Blind Date Interview Niedrigwasser brachte viele Dinge zum Vorschein

Interview | Düsseldorf · Bei der Stadt Düsseldorf kümmert sich Martin Schröer um das Thema Bevölkerungsschutz – etwa um das Auffinden von Bomben-Blindgängern. Er verrät, wo diese besonders häufig gefunden werden.

141222
Blind date für Nicole
Kampfmittelräumdienst
Foto: Andreas Bretz

141222 Blind date für Nicole Kampfmittelräumdienst Foto: Andreas Bretz

Foto: Bretz, Andreas (abr)

In der Adventszeit wichteln sich die RP-Redakteure in der Lokalredaktion gegenseitig Blind Dates mit Interview-Partnern zu. Erst vor Ort erfahren wir, auf wen wir treffen. Heute ist das Martin Schröer, der in der Stadtverwaltung mit der Suche nach Kampfmitteln zu tun hat.

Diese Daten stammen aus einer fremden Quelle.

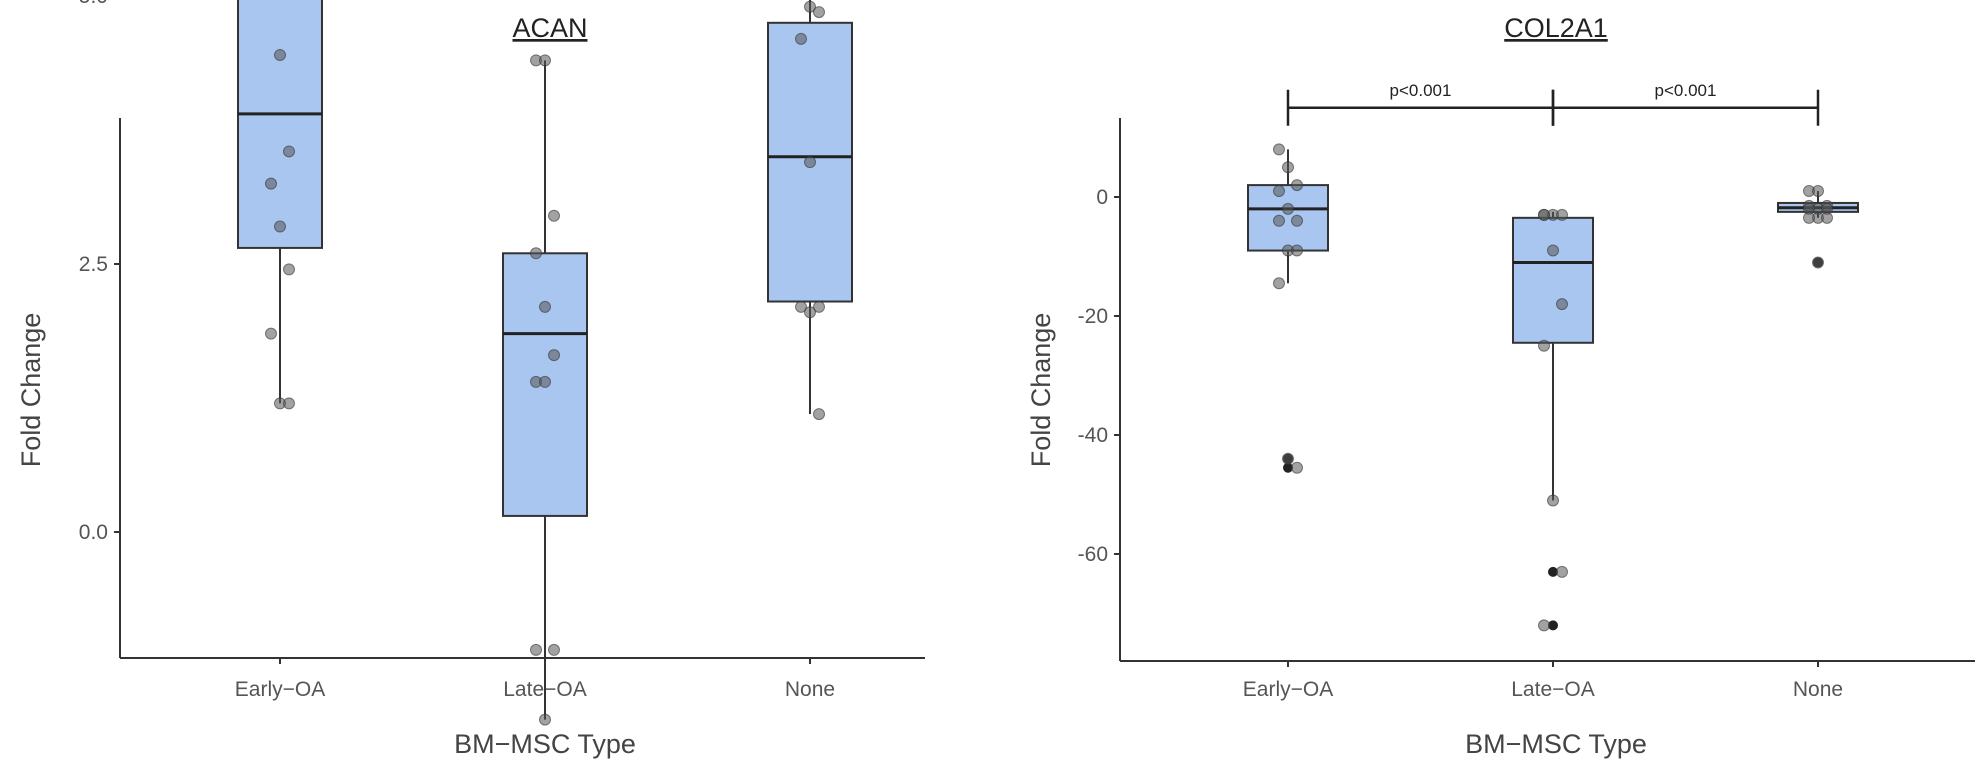 The height and width of the screenshot is (771, 1985). Describe the element at coordinates (1686, 104) in the screenshot. I see `significance-bracket-2: p<0.001` at that location.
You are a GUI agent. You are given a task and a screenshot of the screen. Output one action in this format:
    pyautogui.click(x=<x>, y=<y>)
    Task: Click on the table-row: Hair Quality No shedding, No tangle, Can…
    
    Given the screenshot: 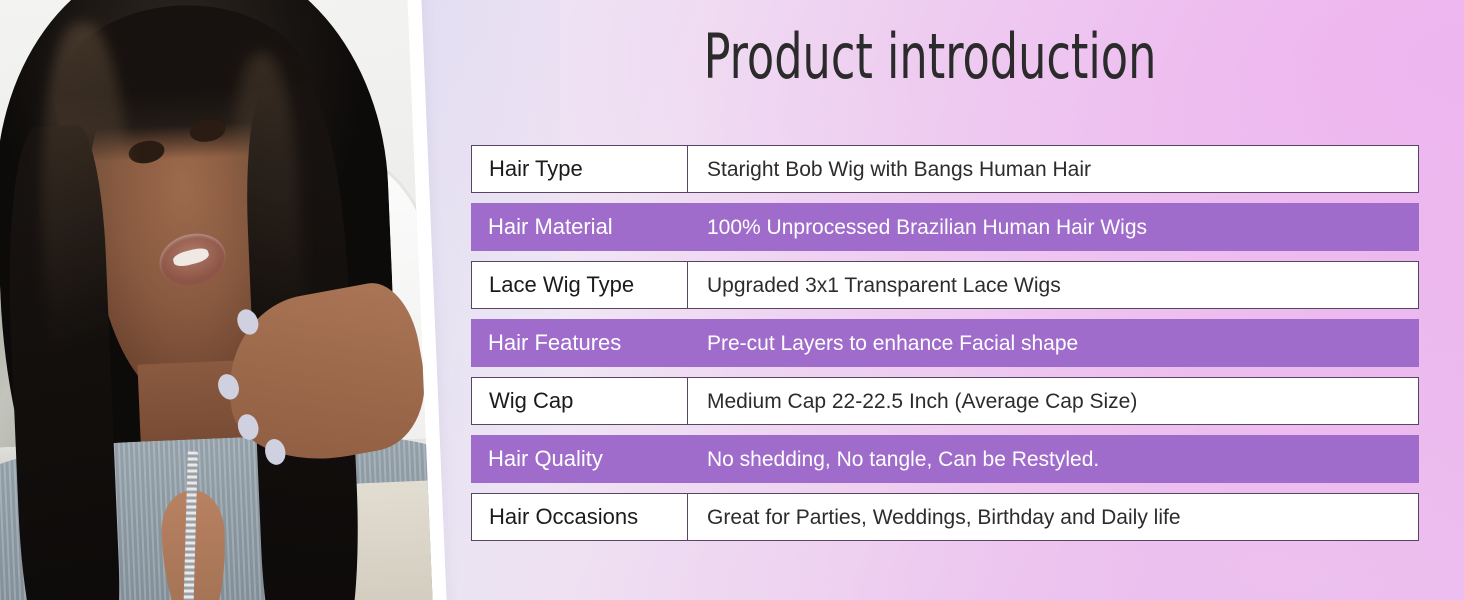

An Ihrer Jacke sehe ich, dass Sie bei der Feuerwehr sind. Löschen Sie Brände?

Antwort Nein, damit habe ich nichts zu tun. Ich arbeite in einem ganz anderen Bereich, nämlich der Gefahrenabwehr, genauer: Ich kümmere mich um den Nachweis der Kampfmittelfreiheit bei Baumaßnahmen.

Das klingt zunächst einmal sehr amtlich.

Antwort Es ist aber eigentlich sehr praktisch und bedeutet, dass Bauherren für eine Baugenehmigung erst sicherstellen müssen, dass auf ihrem Grundstück nicht vielleicht gefährliche Dinge wie Bombenblindgänger oder Ähnliches lagern. Ich beurteile im ersten Schritt, ob für die geplante Maßnahme überhaupt eine Prüfung erforderlich ist – was immer dann gilt, wenn in den Boden eingegriffen wird, also beispielsweise eine Grube ausgehoben wird.

Ist das so viele Jahre nach dem Zweiten Weltkrieg denn so engmaschig nötig?

Antwort In der Tat werden bis heute ständig Kampfmittel in Düsseldorf gefunden, neben Blindgängern beispielsweise auch Granaten, Waffen oder Munition. Natürlich nicht alle davon bei solchen gezielten Prüfungen; vieles sind auch Zufallsfunde von Spaziergängern oder von Menschen, die eine Wohnung oder ein Haus ausräumen.

Leute finden also einfach beim gemütlichen Spaziergang eine Granate?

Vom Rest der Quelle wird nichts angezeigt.